Perşembe, Şubat 28, 2008

mathilda

kendimi olabildiğince hızla fırlattım yatağa. örtüyü tuttum. kendimi içine saklayarak yatakta yuvarlandım. bunu ondan öğrendim. *
sonsuza dek değişemeyecek olan şeyin boynumun ön sağ tarafındaki ben olduğunu biliyorum artık.
hayatın neler üzerine hangi ihalelere girdiğini ve benim ne zaman kaybettiğimi hatırlamaya çalışıyorum.
oysa hayal dünyasında yaşamak kolaydır. sen de bilirsin. ihtiyacın olan tek şey; midende üç beş kelebeğin de; sen ve sevgilinle aynı anda sevişmesidir.
morun ve pembenin en güzelini tattırdığın boynumdaki o ufak ben beni terkedemeyecek tek şey olabilir sanırım.
şimdi her beni tanıdığını iddia ettiğinde insanlara daha çok susuyorum ki beni tanıdıklarından emin olsunlar. bu hoşuma gidiyor komik bir şekilde. kendinden emin ' seni senden iyi tanıyorum ' denilmesi.
bir şarkının sonunda efekt olarak verilen yağmur ve gök gürültüsü sesini gözümü kapatarak dinleyince şimşekleri görmek gibi bir hayalim vardı. ve büyüyünce dansöz olacaktım.

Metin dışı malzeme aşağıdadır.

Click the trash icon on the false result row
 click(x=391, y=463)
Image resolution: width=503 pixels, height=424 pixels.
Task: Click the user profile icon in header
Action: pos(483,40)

her söyleneni kelimesi kelimesine dinleyip ezberliyorum artık. saat gecenin bilmem kaçı. uyku bana uğramıyor. ben de süt içiyorum. bunu da o öğretti bana **
hayatımda en büyük amacımın geldiğinde seni en güzel halimle karşılamak olduğu bir dünyadan taşınıp; korkunç sancılı bir dünyaya zorla yerleştiğimi görmeyi kabullenememem seni zorlamama karşılık sunulabilecek bir bahane.
binlercesi var.
şimdi durduğun yerden devam etsin.
güzel olması gerekmez.

günün oyunu.
kilit kelimelerin.
yıpranmak, yenilik, kavga, tartışmak, insanlar, fotoğraflar.

kült ve kilit kelimelerim.
erken kanser, bileklik, doğum günü, nergis, anne olmak, kadın olmak.

ölümü tatmadan bunun ne cins bir kaybetme korkusu olduğunu bilemezdim.
paylaşılacak birşey değil bu.

bazen o kadar düşüyorsun ki.
o tetiği çekmeyi de senden öğrendim mathilda * , ** .


DUR!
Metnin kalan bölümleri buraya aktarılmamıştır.